Arlington Village project moving ahead behind theater
Bruce Corwin, one of the longtime owners of the Arlington Theater and Metropolitan Theaters chain, is getting closer to seeing his Arlington Village apartment project take shape in downtown Santa Barbara.
The first set of building plans has been submitted and groundbreaking is anticipated in three to four months, Scott Hopkins, an architect with RRM Design Group, said in an email to the Business Times.
The Arlington Theater is often described as the “jewel of Santa Barbara,” and the original vision for the site behind the theater was to create a building surrounded by small shops, similar to a cathedral at the heart of a village. That vision was never realized as the condo market tanked before any real progress could be made.

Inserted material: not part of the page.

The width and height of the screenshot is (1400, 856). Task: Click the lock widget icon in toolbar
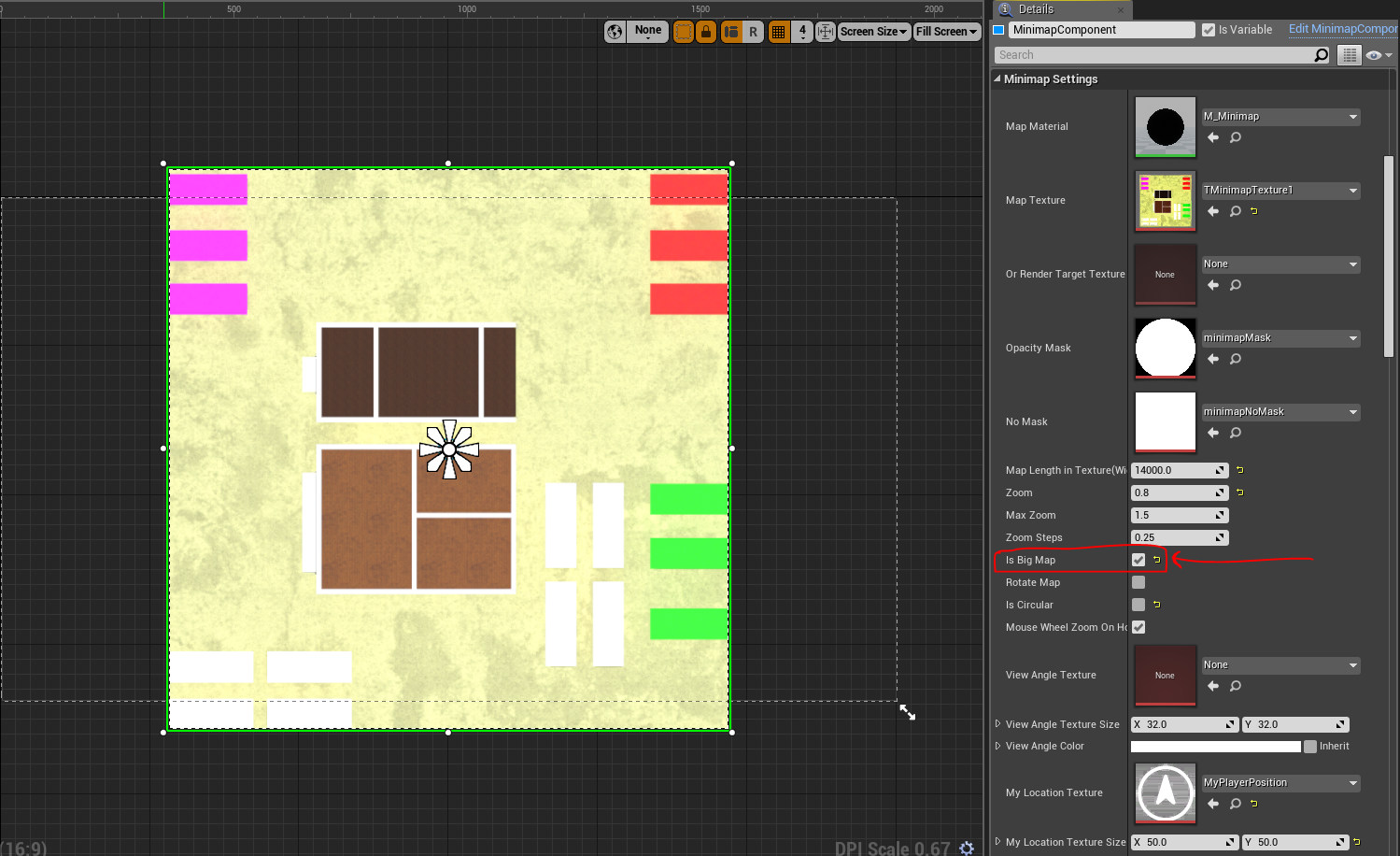click(x=706, y=31)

According to Piekert Group Archtiects, which is partnering with RRM on the designs, the proposal takes an adjacent open parking lot and transforms it into a mixed-use village consisting of public open spaces, courtyards, 10,000 square feet of commercial space and 33 apartment units in an effort to bring the original vision to fruition.
The project faced initial criticism from fellow developer Marge Cafarelli, who owns the neighboring Alma del Pueblo. However, she lost her appeal against the project with the Santa Barbara City Council in a 6-1 vote in October 2013.
Goleta gets design preview
After numerous public meetings, the Goleta City Council finally had the opportunity to look at two distinct designs for a future City Hall in the current location of the Goleta Valley Community Center. A consultant presented two different design themes for the council to weigh in on.
The first design was dubbed the “courtyard” design for its connection of the existing community center building with the new city hall building via a public courtyard. The second design would place the city hall west of the community center.
The City Council unanimously supported the “courtyard” scheme and gave direction to city staff and architectural consultants, Ventura-based Roesling Nakamura Terada Architects, about other uses that should be included in the plans, the city said in a release.
The council’s suggestions included adding a new library branch, a police station and new recreational facilities. The council also directed staff to consider a parking structure to accommodate the needs of the site as well as those of businesses in Old Town.
The City Council also told staff to start conversations with the Goleta Union School District to acquire an adjacent parcel that currently houses school buses and maintenance operations.
A final study expected to be presented to the council in February will include more developed plans as well as cost projections and funding options.
More wine, more beer
BarrelHouse Brewing Co., which previously told the Business Times of its plans to expand and put more focus on barrel-aged and sour beers, is making good on those intentions. Headed for 1029 Chorro St. in San Luis Obispo, next to Luna Red.
BarrelHouse plans for the to be more than a SLO version of its current Paso Robles location, according to a snippet from the SLO Chamber of Commerce. Plans for the space are said to riff off Americana branding with a speakeasy-style taproom that upholds the historic integrity of the building. The space is expected to open this spring.
Not far away, another foodie-centric eatery and retail space is rumored to be taking shape in downtown SLO’s Mission District, according to the Chamber. The location is 1234 Broad St., currently home to Furniture Factory in the old Villa Automotive building. The new gourmet food, craft beer and wine bar is in the same vein as establishments in Los Olivos, Paso Robles and Santa Barbara’s Funk Zone á la The Lark. According to chamber insiders, the plan is to promote local agriculture, boutique wine makers and craft breweries, but also renovate a prominent corner of the downtown corridor.
Renovation at Westmont
A $750,000 grant from the Fletcher Jones Foundation is expected to help Westmont College overhaul its biology and chemistry department facilities. The college is planning to complete the first phase of construction by summer of this year. “This grant will help the college maintain its commitment to creating the best possible science programs with equally outstanding facilities and equipment,” said Eileen McMahon McQuade, associate professor and chair of the biology department, in a release.
No major updates have taken place at the school’s Whittier Science Building since 1985, and the grant will help modernize research facilities.